I have a serious itch to move from Scampo to a fire-breathing multi-core Windows 7 development platform.
Although I have my eye on some contenders (basically a hot Dell XPS 9100 or its comparable Alienware Aurora configuration), I must resist making the jump. Although I will likely upgrade before the end of 2010, there are some things I need to keep my eye on.
Core Scampo Functionality
Before I cut loose from Scampo, I must remember that there is on-going use of this Gateway 831GM Media Center PC running Windows (Media Center) XP SP3. As much as I want to be on Windows 7 and desire to be able to upgrade to tools that are no longer supported on Windows XP, there is some baggage.
- An E-MU 1820M that I need to move to Windows 7 Ultimate 64-bit (and there are new drivers available, and Cakewalk Sonar will support the 64 bit operation). I must make sure that the upgrade has slots and connectors for the 1820M PCI boards.
- My Hewlett-Packard ScanJet 7400C, although a little long in the tooth, is still my primary scanner and it will need to run on the upgrade (name yet to be chosen).
- Battery Backup may need upgrading to handle the 550-850 watt power-supply, depending on configuration.
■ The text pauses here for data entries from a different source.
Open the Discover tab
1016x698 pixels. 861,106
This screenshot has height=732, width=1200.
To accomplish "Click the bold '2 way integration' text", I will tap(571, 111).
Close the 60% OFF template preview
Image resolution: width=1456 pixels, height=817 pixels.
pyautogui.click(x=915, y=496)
Apparently, some of the higher-performance machines will see spikes on backup kick-over and shut down. That is an additional problem, as well as making my office setup provides enough power through the outlet cluster my computing equipment is dedicated on.
- Gigabit Ethernet? A router/hub upgrade to provide Gigabit Ethernet connectivity to the Windows Home Server might be wise. The greater capacity of the new development engine, with multiple virtual machines for interoperability testing and confirmation of software porting on multiple platforms may stress the WHS capacity. There may need to be some upgraded drives and perhaps even an upgraded WHS machine.
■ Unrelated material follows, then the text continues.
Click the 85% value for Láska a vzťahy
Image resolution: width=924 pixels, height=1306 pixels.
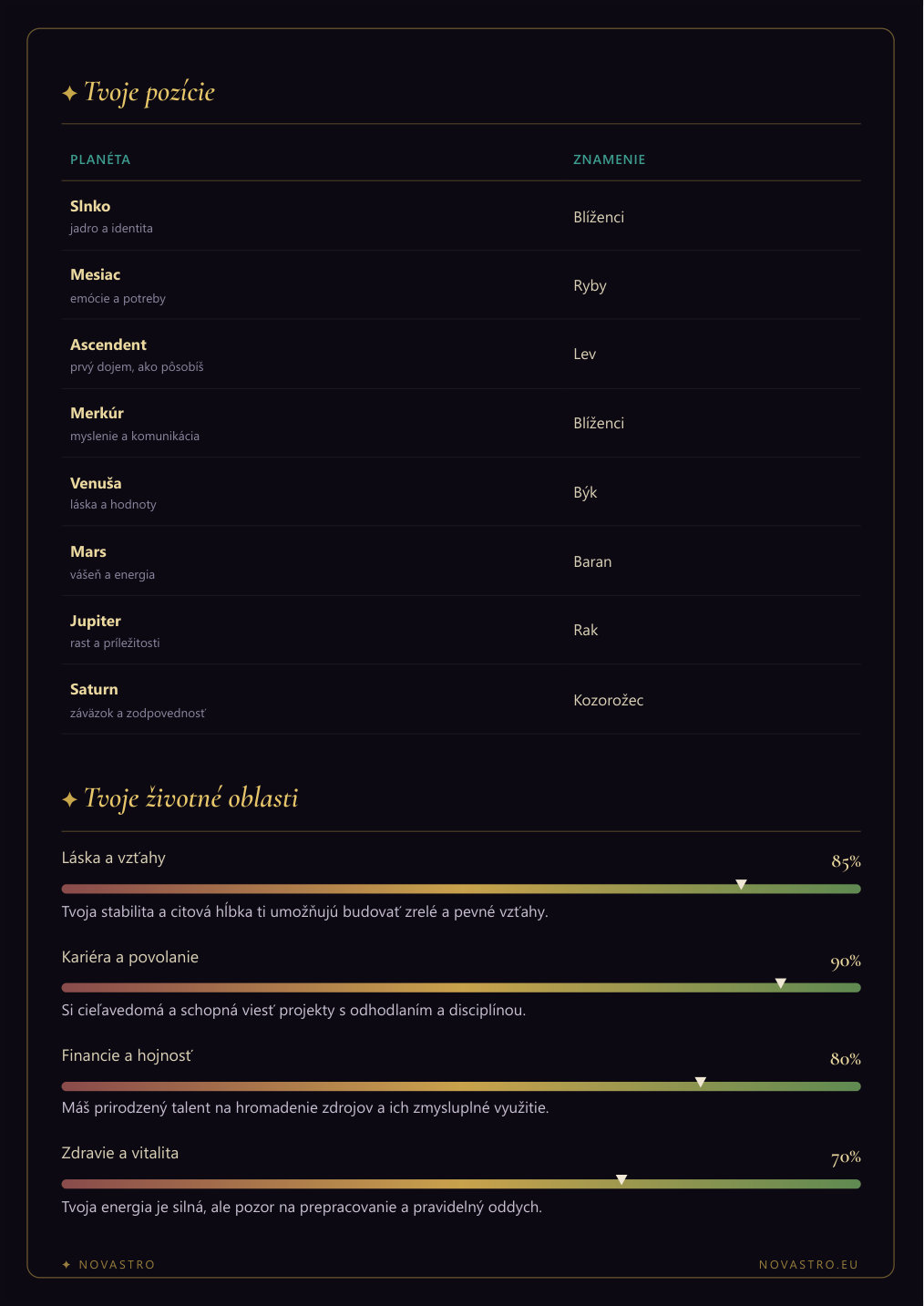click(846, 861)
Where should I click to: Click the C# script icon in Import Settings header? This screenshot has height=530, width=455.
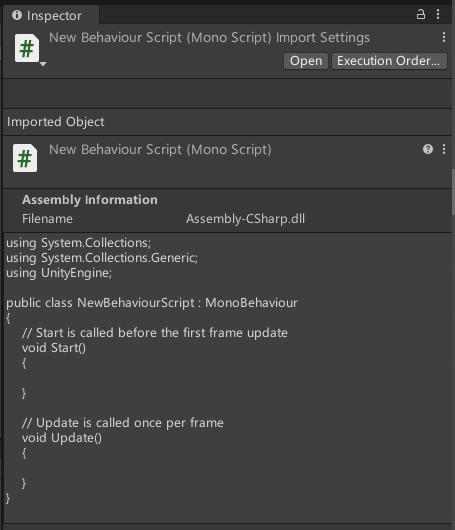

- Although not part of the initial upgrade, the desire is to eventually upgrade from 24” to a larger monitor (at least 27” but 30” preferably) once they are more affordable and Energy Star compliant. The upgrade will have the graphics power necessary for that and for multiple monitors, even if the completion of upgrading is later.
Although I want to deal with fundamental system configuration and upgrade issues, there are also problems of preserving in-progress project and dealing with my current dependence on software that will have to be changed-out as part of platform upgrading.
- Microsoft Money is now on life support. I still use it and have not migrated to Quicken. I doubt that the version I have will run very well on Windows 7 (although it might on the Windows XP VM that will be provided). I need to be prepared to do a financial software migration along with or prior to pulling the plug on Scampo.
- Microsoft FrontPage and web-development Issues. It appears that Microsoft FrontPage and FrontPage extensions don’t operate properly between a Windows 7 system and a Windows XP SP3 machine running IIS and the FrontPage extensions. This may also be related to issues with regard to Visual SourceSafe integration. There is a long-overdue retirement of Compagno that moves the IIS development web to WHS, moves VHS support, and then moves from FrontPage use to Windows Expression for continuing web development. I can’t stop web development using Windows XP SP3 until I accomplish that transition. It will be an eventful November-December 2010 because of this issue alone.
- Microsoft Office 2007/2010 Upgrading. Because I run two copies of Outlook, one on desktop, one on laptop, I must have the same version of Microsoft Office, with Outlook, on both machines so I can move my .pst files back and forth. I am on Office 2007 now, but my Windows XP SP3 Tablet PC does not handle Office 2010 well enough for me to do a synchronized move to Office 2010. It is also a pain to run multiple versions of Office on the same platform, another reason why I want to have a VM-capable development machine.
I need to be running 2010 and beyond for interoperability testing purposes, but I will have to stay on Office 2007 as my working installation simply because of the need for Outlook parity. At some point I would like to have a single PST that is on the traveling machine, but I can use it from the desktop when I am in the office. If I keep the PST on the traveler, using it in the office by remote-desktop is an option but it may not go quite so well with the degree that I use copy-and-past between Outlook and other applications. A weird but promising solution would be to run Exchange server on a future traveling replacement for my current Tablet PC, and then I would have full Outlook access to it locally and from my office desktop when I’m at the home office.
There are probably more considerations and setbacks I have to deal with. But this is enough top-level to serve as a reminder that I can’t just throw a switch and have a shiny new high-performance development system up and running. I must address the staging issues. And I shall.